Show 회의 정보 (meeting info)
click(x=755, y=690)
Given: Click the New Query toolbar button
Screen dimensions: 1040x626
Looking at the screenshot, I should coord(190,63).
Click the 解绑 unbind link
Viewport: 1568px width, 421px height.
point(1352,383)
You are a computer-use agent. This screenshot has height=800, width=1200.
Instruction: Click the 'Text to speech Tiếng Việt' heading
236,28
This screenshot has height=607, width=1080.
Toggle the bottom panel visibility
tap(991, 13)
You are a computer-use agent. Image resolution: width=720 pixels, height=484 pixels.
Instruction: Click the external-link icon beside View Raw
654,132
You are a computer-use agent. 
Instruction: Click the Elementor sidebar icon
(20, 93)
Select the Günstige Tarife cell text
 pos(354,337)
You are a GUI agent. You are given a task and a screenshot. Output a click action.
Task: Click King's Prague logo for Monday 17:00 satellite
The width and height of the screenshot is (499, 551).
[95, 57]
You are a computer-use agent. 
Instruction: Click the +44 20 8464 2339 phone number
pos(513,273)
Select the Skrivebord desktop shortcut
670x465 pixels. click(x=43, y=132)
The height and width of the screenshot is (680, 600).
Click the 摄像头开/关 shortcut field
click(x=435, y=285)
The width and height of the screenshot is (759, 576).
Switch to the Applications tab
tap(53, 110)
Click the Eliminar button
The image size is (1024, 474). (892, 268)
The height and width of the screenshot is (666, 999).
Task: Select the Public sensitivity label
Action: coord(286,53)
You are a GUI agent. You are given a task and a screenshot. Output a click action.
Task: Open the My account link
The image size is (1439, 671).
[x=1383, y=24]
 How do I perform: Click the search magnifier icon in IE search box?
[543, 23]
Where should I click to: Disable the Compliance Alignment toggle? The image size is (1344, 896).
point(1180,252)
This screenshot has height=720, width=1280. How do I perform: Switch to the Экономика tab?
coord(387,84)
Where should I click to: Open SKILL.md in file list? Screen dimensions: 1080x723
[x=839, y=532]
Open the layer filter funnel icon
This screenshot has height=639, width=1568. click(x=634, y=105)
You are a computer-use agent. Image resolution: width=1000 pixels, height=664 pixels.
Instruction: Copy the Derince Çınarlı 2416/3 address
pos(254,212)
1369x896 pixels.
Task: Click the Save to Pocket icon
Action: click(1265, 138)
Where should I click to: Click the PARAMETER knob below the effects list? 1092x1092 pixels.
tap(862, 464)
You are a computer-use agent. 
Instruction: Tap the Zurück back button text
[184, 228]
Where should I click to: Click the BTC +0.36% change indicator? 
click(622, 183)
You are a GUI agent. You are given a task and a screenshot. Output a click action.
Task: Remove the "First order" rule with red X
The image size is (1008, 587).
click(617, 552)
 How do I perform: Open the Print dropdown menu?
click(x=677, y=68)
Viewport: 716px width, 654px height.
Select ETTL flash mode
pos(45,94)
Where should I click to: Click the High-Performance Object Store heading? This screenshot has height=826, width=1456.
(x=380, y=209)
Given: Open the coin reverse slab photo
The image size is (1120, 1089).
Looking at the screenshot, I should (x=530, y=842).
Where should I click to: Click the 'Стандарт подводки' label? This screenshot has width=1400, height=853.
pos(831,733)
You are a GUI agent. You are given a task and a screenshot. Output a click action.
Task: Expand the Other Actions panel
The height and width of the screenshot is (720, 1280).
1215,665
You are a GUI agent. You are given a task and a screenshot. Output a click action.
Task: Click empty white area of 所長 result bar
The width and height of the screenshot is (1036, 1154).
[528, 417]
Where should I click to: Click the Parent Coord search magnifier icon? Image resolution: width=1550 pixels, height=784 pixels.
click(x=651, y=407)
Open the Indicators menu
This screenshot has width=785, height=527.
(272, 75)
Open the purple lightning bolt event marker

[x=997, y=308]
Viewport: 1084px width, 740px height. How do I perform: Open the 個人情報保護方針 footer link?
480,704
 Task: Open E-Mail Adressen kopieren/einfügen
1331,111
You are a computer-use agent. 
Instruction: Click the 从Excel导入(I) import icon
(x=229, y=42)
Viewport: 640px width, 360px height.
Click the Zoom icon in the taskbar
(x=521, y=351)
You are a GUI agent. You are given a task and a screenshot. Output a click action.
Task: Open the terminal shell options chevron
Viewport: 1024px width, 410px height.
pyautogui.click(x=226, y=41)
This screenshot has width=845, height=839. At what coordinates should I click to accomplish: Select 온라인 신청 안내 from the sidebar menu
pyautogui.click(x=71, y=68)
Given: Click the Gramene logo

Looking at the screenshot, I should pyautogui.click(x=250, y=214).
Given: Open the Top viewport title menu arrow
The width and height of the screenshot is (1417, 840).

Written problem: Please reproduce the entire listing above word for word, from its first line through its last.

Response to the exercise:
Show 회의 정보 (meeting info)
click(x=755, y=690)
Given: Click the New Query toolbar button
Screen dimensions: 1040x626
Looking at the screenshot, I should coord(190,63).
Click the 解绑 unbind link
Viewport: 1568px width, 421px height.
point(1352,383)
You are a computer-use agent. This screenshot has height=800, width=1200.
Instruction: Click the 'Text to speech Tiếng Việt' heading
236,28
This screenshot has height=607, width=1080.
Toggle the bottom panel visibility
tap(991, 13)
You are a computer-use agent. Image resolution: width=720 pixels, height=484 pixels.
Instruction: Click the external-link icon beside View Raw
654,132
You are a computer-use agent. 
Instruction: Click the Elementor sidebar icon
(20, 93)
Select the Günstige Tarife cell text
 pos(354,337)
You are a GUI agent. You are given a task and a screenshot. Output a click action.
Task: Click King's Prague logo for Monday 17:00 satellite
The width and height of the screenshot is (499, 551).
[95, 57]
You are a computer-use agent. 
Instruction: Click the +44 20 8464 2339 phone number
pos(513,273)
Select the Skrivebord desktop shortcut
670x465 pixels. click(x=43, y=132)
The height and width of the screenshot is (680, 600).
Click the 摄像头开/关 shortcut field
click(x=435, y=285)
The width and height of the screenshot is (759, 576).
Switch to the Applications tab
tap(53, 110)
Click the Eliminar button
The image size is (1024, 474). (892, 268)
The height and width of the screenshot is (666, 999).
Task: Select the Public sensitivity label
Action: coord(286,53)
You are a GUI agent. You are given a task and a screenshot. Output a click action.
Task: Open the My account link
The image size is (1439, 671).
[x=1383, y=24]
 How do I perform: Click the search magnifier icon in IE search box?
[543, 23]
Where should I click to: Disable the Compliance Alignment toggle? The image size is (1344, 896).
point(1180,252)
This screenshot has height=720, width=1280. How do I perform: Switch to the Экономика tab?
coord(387,84)
Where should I click to: Open SKILL.md in file list? Screen dimensions: 1080x723
[x=839, y=532]
Open the layer filter funnel icon
This screenshot has height=639, width=1568. click(x=634, y=105)
You are a computer-use agent. Image resolution: width=1000 pixels, height=664 pixels.
Instruction: Copy the Derince Çınarlı 2416/3 address
pos(254,212)
1369x896 pixels.
Task: Click the Save to Pocket icon
Action: click(1265, 138)
Where should I click to: Click the PARAMETER knob below the effects list? 1092x1092 pixels.
tap(862, 464)
You are a computer-use agent. 
Instruction: Tap the Zurück back button text
[184, 228]
Where should I click to: Click the BTC +0.36% change indicator? 
click(622, 183)
You are a GUI agent. You are given a task and a screenshot. Output a click action.
Task: Remove the "First order" rule with red X
The image size is (1008, 587).
click(617, 552)
 How do I perform: Open the Print dropdown menu?
click(x=677, y=68)
Viewport: 716px width, 654px height.
Select ETTL flash mode
pos(45,94)
Where should I click to: Click the High-Performance Object Store heading? This screenshot has height=826, width=1456.
(x=380, y=209)
Given: Open the coin reverse slab photo
The image size is (1120, 1089).
Looking at the screenshot, I should (x=530, y=842).
Where should I click to: Click the 'Стандарт подводки' label? This screenshot has width=1400, height=853.
pos(831,733)
You are a GUI agent. You are given a task and a screenshot. Output a click action.
Task: Expand the Other Actions panel
The height and width of the screenshot is (720, 1280).
1215,665
You are a GUI agent. You are given a task and a screenshot. Output a click action.
Task: Click empty white area of 所長 result bar
The width and height of the screenshot is (1036, 1154).
[528, 417]
Where should I click to: Click the Parent Coord search magnifier icon? Image resolution: width=1550 pixels, height=784 pixels.
click(x=651, y=407)
Open the Indicators menu
This screenshot has width=785, height=527.
(272, 75)
Open the purple lightning bolt event marker

[x=997, y=308]
Viewport: 1084px width, 740px height. How do I perform: Open the 個人情報保護方針 footer link?
480,704
 Task: Open E-Mail Adressen kopieren/einfügen
1331,111
You are a computer-use agent. 
Instruction: Click the 从Excel导入(I) import icon
(x=229, y=42)
Viewport: 640px width, 360px height.
Click the Zoom icon in the taskbar
(x=521, y=351)
You are a GUI agent. You are given a task and a screenshot. Output a click action.
Task: Open the terminal shell options chevron
Viewport: 1024px width, 410px height.
pyautogui.click(x=226, y=41)
This screenshot has width=845, height=839. At what coordinates should I click to accomplish: Select 온라인 신청 안내 from the sidebar menu
pyautogui.click(x=71, y=68)
Given: Click the Gramene logo

Looking at the screenshot, I should pyautogui.click(x=250, y=214).
Given: Open the Top viewport title menu arrow
The width and height of the screenshot is (1417, 840).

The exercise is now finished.